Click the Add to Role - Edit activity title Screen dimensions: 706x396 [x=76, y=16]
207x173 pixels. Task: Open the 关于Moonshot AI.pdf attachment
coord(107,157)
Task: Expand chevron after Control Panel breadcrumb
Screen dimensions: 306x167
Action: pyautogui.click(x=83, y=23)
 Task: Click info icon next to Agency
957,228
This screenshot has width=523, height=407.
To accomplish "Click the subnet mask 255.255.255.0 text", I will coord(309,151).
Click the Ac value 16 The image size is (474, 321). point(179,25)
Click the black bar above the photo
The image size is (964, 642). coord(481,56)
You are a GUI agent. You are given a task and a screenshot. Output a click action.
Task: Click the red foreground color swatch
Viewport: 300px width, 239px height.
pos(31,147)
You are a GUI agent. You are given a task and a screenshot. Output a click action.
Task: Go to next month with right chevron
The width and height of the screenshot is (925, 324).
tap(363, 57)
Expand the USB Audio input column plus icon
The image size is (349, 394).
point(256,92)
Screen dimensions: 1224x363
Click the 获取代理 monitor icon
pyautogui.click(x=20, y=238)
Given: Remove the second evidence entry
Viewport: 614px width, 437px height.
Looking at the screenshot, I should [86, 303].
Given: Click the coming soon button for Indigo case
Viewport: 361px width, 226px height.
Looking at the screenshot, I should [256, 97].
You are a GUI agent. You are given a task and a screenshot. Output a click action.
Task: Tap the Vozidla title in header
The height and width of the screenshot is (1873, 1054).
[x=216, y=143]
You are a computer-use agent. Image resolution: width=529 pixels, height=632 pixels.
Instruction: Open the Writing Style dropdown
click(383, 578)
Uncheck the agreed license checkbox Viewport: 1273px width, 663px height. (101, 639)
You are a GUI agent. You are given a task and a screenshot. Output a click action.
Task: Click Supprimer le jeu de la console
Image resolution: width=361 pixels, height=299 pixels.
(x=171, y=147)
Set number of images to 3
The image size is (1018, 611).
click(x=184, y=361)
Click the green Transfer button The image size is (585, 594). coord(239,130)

┄┄┄┄┄┄┄┄┄┄

- [Instructions to follow]: Your task is to restate all of the records above word for word.

- [Answer section]:
Click the Add to Role - Edit activity title Screen dimensions: 706x396 [x=76, y=16]
207x173 pixels. Task: Open the 关于Moonshot AI.pdf attachment
coord(107,157)
Task: Expand chevron after Control Panel breadcrumb
Screen dimensions: 306x167
Action: pyautogui.click(x=83, y=23)
 Task: Click info icon next to Agency
957,228
This screenshot has width=523, height=407.
To accomplish "Click the subnet mask 255.255.255.0 text", I will coord(309,151).
Click the Ac value 16 The image size is (474, 321). point(179,25)
Click the black bar above the photo
The image size is (964, 642). coord(481,56)
You are a GUI agent. You are given a task and a screenshot. Output a click action.
Task: Click the red foreground color swatch
Viewport: 300px width, 239px height.
pos(31,147)
You are a GUI agent. You are given a task and a screenshot. Output a click action.
Task: Go to next month with right chevron
The width and height of the screenshot is (925, 324).
tap(363, 57)
Expand the USB Audio input column plus icon
The image size is (349, 394).
point(256,92)
Screen dimensions: 1224x363
Click the 获取代理 monitor icon
pyautogui.click(x=20, y=238)
Given: Remove the second evidence entry
Viewport: 614px width, 437px height.
Looking at the screenshot, I should [86, 303].
Given: Click the coming soon button for Indigo case
Viewport: 361px width, 226px height.
Looking at the screenshot, I should [256, 97].
You are a GUI agent. You are given a task and a screenshot. Output a click action.
Task: Tap the Vozidla title in header
The height and width of the screenshot is (1873, 1054).
[x=216, y=143]
You are a computer-use agent. Image resolution: width=529 pixels, height=632 pixels.
Instruction: Open the Writing Style dropdown
click(383, 578)
Uncheck the agreed license checkbox Viewport: 1273px width, 663px height. (101, 639)
You are a GUI agent. You are given a task and a screenshot. Output a click action.
Task: Click Supprimer le jeu de la console
Image resolution: width=361 pixels, height=299 pixels.
(x=171, y=147)
Set number of images to 3
The image size is (1018, 611).
click(x=184, y=361)
Click the green Transfer button The image size is (585, 594). coord(239,130)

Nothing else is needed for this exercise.